Stored data
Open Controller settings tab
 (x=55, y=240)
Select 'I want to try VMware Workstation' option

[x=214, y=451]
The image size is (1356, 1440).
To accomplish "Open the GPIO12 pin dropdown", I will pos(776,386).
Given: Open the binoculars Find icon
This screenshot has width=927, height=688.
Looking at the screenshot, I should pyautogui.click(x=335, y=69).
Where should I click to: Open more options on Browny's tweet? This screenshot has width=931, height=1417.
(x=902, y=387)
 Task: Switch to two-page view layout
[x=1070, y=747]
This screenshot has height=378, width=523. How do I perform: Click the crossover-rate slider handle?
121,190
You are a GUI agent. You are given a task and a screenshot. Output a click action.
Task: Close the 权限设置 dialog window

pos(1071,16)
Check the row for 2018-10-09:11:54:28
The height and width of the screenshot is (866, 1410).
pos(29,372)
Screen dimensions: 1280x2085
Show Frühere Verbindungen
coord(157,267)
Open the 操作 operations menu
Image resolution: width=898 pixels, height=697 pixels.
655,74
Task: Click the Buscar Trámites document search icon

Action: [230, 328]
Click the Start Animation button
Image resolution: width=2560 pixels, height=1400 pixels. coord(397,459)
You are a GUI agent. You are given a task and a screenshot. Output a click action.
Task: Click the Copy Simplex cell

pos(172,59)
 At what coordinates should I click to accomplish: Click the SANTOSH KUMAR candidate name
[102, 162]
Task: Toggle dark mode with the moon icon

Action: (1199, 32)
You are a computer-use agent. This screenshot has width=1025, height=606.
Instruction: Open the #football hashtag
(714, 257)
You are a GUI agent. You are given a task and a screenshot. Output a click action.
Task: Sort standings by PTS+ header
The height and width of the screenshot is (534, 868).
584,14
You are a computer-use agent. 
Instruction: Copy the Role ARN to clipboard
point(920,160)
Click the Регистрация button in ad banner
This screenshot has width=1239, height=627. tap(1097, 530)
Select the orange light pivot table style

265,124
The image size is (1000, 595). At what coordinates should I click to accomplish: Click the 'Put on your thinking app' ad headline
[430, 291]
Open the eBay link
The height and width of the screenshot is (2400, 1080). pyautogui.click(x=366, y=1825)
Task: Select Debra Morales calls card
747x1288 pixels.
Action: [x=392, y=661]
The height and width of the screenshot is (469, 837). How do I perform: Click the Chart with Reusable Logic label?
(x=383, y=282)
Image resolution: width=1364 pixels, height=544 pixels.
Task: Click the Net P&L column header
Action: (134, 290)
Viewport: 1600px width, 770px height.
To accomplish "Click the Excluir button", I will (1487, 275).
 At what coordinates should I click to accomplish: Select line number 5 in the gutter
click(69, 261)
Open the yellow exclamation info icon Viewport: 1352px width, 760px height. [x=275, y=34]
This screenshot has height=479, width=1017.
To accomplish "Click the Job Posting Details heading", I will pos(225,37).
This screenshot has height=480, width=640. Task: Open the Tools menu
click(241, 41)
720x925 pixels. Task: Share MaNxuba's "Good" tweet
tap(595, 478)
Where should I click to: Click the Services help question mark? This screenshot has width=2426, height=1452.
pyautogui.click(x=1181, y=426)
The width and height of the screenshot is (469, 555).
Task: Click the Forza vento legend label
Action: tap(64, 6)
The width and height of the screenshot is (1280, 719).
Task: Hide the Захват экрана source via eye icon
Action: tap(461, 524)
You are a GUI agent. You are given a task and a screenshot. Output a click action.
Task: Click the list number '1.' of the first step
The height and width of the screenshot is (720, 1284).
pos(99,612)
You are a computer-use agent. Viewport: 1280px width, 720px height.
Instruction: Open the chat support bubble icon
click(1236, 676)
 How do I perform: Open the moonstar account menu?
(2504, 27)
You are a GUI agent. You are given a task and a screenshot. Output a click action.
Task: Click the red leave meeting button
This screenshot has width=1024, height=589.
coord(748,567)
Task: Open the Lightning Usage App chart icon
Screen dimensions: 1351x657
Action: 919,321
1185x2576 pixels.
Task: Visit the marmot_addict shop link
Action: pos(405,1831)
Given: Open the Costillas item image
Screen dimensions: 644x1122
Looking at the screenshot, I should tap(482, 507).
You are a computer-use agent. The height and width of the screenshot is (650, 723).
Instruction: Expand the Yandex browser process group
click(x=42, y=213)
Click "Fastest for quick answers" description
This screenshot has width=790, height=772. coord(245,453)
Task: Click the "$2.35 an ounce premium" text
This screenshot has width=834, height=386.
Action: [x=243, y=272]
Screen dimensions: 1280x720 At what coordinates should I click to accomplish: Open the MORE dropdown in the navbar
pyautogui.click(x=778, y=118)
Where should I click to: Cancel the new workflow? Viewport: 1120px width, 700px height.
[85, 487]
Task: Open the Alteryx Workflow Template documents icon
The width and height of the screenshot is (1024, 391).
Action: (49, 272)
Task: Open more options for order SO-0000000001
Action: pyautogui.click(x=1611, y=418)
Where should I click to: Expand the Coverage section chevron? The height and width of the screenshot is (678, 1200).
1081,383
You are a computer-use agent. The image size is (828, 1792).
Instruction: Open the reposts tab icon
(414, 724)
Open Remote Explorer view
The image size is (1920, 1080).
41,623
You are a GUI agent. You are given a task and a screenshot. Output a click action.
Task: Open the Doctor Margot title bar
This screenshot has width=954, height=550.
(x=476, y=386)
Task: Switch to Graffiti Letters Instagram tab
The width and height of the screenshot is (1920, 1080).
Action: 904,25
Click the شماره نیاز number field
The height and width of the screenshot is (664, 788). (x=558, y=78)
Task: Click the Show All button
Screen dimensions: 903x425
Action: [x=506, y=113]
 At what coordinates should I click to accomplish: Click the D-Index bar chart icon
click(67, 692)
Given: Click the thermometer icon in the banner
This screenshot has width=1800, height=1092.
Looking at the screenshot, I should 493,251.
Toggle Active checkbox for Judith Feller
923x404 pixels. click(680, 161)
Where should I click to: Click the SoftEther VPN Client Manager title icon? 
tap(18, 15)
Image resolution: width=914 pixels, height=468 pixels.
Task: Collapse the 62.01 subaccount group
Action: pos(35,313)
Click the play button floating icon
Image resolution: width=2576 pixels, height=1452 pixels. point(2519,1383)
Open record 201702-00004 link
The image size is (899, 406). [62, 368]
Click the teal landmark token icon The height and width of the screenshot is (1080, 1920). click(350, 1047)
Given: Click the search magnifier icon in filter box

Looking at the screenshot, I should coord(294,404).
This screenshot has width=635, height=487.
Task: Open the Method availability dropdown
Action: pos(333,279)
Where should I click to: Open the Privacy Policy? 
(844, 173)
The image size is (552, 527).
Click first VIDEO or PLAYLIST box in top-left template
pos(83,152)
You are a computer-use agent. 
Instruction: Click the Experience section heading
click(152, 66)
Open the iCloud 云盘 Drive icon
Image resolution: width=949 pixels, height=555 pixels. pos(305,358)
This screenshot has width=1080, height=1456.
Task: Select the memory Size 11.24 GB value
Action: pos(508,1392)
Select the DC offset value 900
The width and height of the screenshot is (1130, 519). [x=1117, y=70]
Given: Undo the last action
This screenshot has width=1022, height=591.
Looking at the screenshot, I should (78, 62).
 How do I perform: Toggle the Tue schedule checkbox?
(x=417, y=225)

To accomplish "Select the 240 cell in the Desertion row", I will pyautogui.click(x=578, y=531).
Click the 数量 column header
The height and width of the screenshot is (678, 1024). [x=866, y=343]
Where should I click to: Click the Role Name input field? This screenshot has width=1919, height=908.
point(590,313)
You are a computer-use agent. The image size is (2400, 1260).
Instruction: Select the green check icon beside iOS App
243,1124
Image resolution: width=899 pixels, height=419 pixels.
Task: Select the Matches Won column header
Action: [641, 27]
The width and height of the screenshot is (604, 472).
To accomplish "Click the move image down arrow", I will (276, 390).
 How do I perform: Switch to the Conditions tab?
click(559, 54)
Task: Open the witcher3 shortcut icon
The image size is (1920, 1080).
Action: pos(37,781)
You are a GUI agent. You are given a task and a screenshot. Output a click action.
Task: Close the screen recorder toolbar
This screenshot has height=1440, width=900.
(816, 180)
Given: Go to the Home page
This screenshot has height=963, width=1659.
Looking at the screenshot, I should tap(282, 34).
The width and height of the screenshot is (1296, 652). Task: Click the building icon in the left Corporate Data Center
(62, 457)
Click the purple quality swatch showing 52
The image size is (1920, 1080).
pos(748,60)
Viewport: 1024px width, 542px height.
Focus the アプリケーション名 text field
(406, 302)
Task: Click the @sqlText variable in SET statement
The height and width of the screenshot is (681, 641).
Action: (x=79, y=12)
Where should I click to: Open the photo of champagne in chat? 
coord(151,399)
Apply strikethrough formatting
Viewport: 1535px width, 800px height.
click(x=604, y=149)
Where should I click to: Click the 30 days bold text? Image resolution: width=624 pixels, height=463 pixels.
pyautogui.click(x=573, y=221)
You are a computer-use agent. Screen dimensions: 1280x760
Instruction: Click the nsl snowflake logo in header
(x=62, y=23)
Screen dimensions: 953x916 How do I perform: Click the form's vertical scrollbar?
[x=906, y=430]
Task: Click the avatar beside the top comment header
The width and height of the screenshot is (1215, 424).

## PROBLEM TO WORK ON
Reproduce the lines starting at the one that has "The width and height of the screenshot is (604, 472)." and stopping after the one that has "pyautogui.click(x=573, y=221)", changing "Conditions" to "Permissions" and leaving everything else as it is.

## SOLUTION
The width and height of the screenshot is (604, 472).
To accomplish "Click the move image down arrow", I will (276, 390).
 How do I perform: Switch to the Permissions tab?
click(559, 54)
Task: Open the witcher3 shortcut icon
The image size is (1920, 1080).
Action: pos(37,781)
You are a GUI agent. You are given a task and a screenshot. Output a click action.
Task: Close the screen recorder toolbar
This screenshot has height=1440, width=900.
(816, 180)
Given: Go to the Home page
This screenshot has height=963, width=1659.
Looking at the screenshot, I should tap(282, 34).
The width and height of the screenshot is (1296, 652). Task: Click the building icon in the left Corporate Data Center
(62, 457)
Click the purple quality swatch showing 52
The image size is (1920, 1080).
pos(748,60)
Viewport: 1024px width, 542px height.
Focus the アプリケーション名 text field
(406, 302)
Task: Click the @sqlText variable in SET statement
The height and width of the screenshot is (681, 641).
Action: (x=79, y=12)
Where should I click to: Open the photo of champagne in chat? 
coord(151,399)
Apply strikethrough formatting
Viewport: 1535px width, 800px height.
click(x=604, y=149)
Where should I click to: Click the 30 days bold text? Image resolution: width=624 pixels, height=463 pixels.
pyautogui.click(x=573, y=221)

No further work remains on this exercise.